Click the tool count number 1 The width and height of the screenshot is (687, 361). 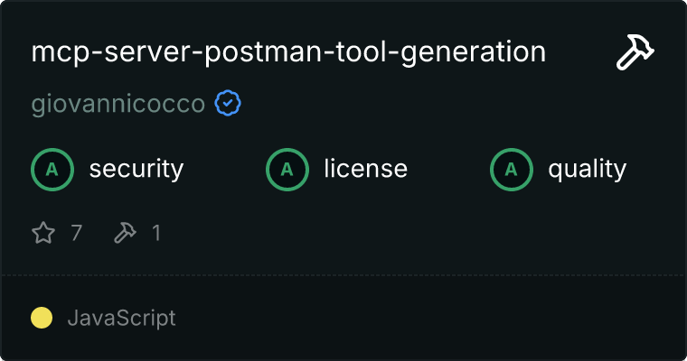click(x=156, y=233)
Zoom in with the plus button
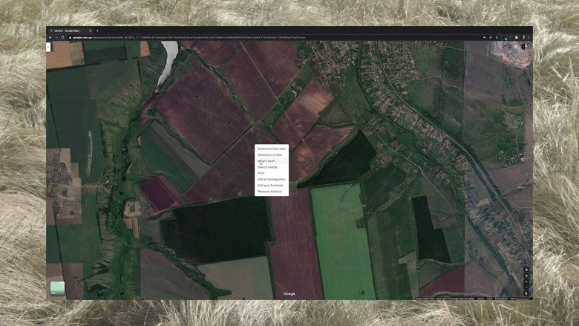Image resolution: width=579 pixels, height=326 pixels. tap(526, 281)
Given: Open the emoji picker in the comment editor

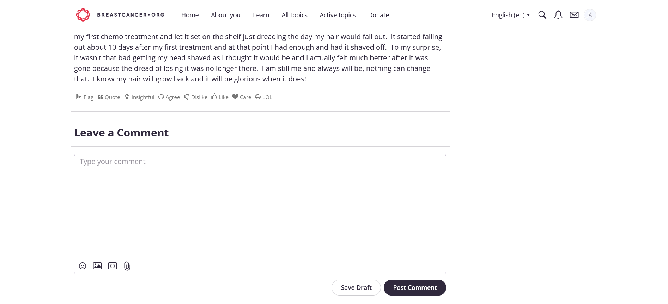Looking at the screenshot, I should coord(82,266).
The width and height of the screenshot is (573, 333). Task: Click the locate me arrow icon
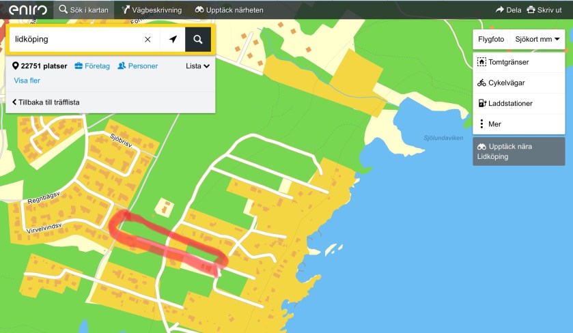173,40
======
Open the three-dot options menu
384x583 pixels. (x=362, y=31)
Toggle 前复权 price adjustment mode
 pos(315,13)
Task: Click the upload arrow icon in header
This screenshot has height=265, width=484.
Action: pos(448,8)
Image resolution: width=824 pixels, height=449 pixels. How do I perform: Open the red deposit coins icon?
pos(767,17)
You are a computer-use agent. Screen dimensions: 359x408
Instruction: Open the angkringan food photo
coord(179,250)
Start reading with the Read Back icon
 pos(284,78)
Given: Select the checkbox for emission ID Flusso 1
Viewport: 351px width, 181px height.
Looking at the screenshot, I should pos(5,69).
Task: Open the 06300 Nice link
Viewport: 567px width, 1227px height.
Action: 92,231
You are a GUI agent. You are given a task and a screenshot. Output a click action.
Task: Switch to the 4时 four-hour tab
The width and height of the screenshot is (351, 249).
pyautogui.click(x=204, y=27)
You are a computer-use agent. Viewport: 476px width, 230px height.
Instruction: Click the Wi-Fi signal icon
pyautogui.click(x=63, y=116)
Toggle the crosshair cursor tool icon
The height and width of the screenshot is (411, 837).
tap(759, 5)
======
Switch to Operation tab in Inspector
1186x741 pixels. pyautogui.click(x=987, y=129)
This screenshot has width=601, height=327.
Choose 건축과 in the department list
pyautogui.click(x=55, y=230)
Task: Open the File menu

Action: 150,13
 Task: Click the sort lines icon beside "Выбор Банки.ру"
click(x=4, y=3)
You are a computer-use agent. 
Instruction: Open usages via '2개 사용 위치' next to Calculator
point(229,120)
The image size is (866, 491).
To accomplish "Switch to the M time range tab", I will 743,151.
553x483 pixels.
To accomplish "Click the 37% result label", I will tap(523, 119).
======
Copy all lines from the listing that contain "accomplish".

To accomplish "Switch to the M time range tab", I will 743,151.
To accomplish "Click the 37% result label", I will tap(523, 119).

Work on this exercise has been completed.